Instructions for the task
Filter the listing below down to the lines containing the word "газете".

Data excerpts

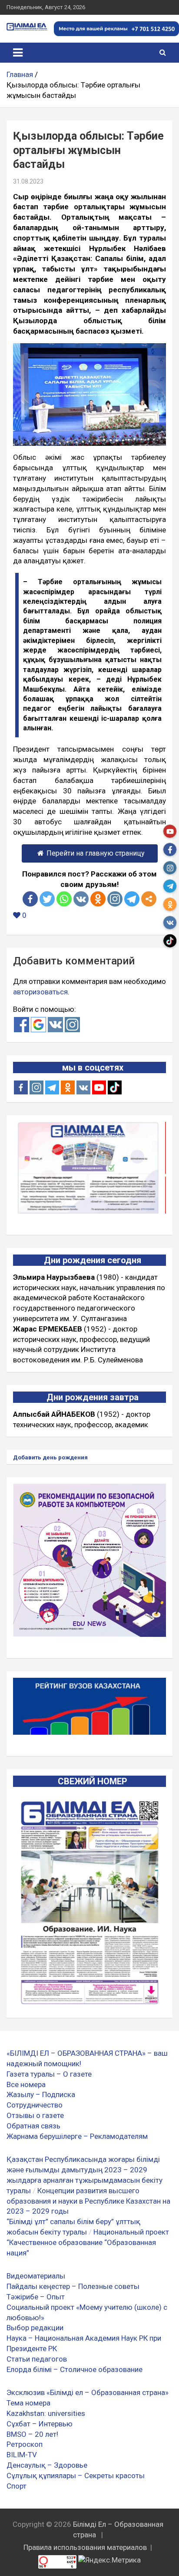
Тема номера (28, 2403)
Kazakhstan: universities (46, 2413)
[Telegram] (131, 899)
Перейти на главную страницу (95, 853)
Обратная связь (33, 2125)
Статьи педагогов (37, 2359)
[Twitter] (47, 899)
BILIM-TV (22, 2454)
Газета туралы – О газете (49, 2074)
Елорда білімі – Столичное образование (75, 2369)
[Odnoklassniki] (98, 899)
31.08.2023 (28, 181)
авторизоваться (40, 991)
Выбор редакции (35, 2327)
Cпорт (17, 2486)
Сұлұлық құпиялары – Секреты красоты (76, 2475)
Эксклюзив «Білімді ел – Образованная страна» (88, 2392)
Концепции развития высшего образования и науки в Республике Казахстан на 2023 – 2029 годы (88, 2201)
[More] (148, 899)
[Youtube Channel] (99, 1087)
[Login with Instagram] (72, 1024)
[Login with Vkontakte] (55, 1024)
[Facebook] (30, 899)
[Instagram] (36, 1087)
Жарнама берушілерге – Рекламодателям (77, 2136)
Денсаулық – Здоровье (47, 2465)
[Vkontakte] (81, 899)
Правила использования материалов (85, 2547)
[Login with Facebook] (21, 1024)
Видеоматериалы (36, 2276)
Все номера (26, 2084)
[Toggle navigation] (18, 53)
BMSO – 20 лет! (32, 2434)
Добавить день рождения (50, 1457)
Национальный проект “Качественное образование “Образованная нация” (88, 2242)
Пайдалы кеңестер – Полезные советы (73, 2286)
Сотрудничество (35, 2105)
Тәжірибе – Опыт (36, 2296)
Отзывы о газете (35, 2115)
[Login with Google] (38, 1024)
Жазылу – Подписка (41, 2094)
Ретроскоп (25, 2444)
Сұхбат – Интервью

Finished exercise
Газета туралы – О газете (49, 2074)
Отзывы о газете (35, 2115)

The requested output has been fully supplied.